Omit every picture. Return all other data as it stands.

** Opening INFORMATION SHOWN block **

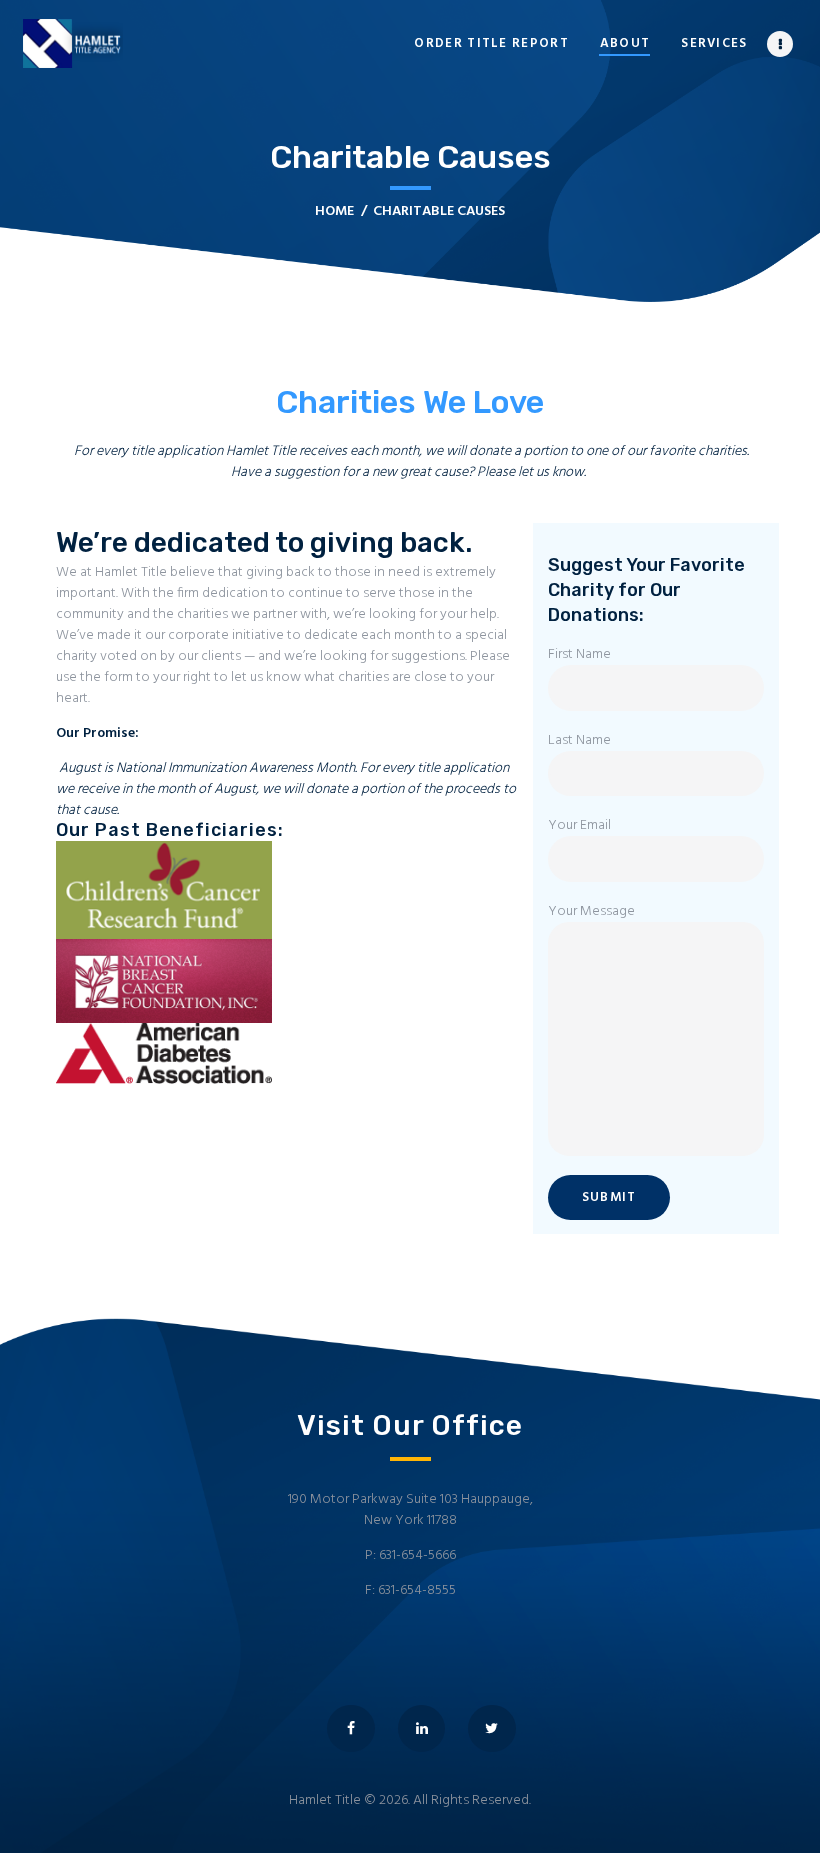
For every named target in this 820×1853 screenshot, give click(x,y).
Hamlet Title (325, 1800)
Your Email (579, 826)
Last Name (579, 741)
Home (334, 211)
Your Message (591, 912)
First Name (579, 655)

** Closing INFORMATION SHOWN block **

▶ _ANSWER BOX_
For every named target in this 820×1853 screenshot, give click(x,y).
Hamlet Title (325, 1800)
Your Email (579, 826)
Last Name (579, 741)
Home (334, 211)
Your Message (591, 912)
First Name (579, 655)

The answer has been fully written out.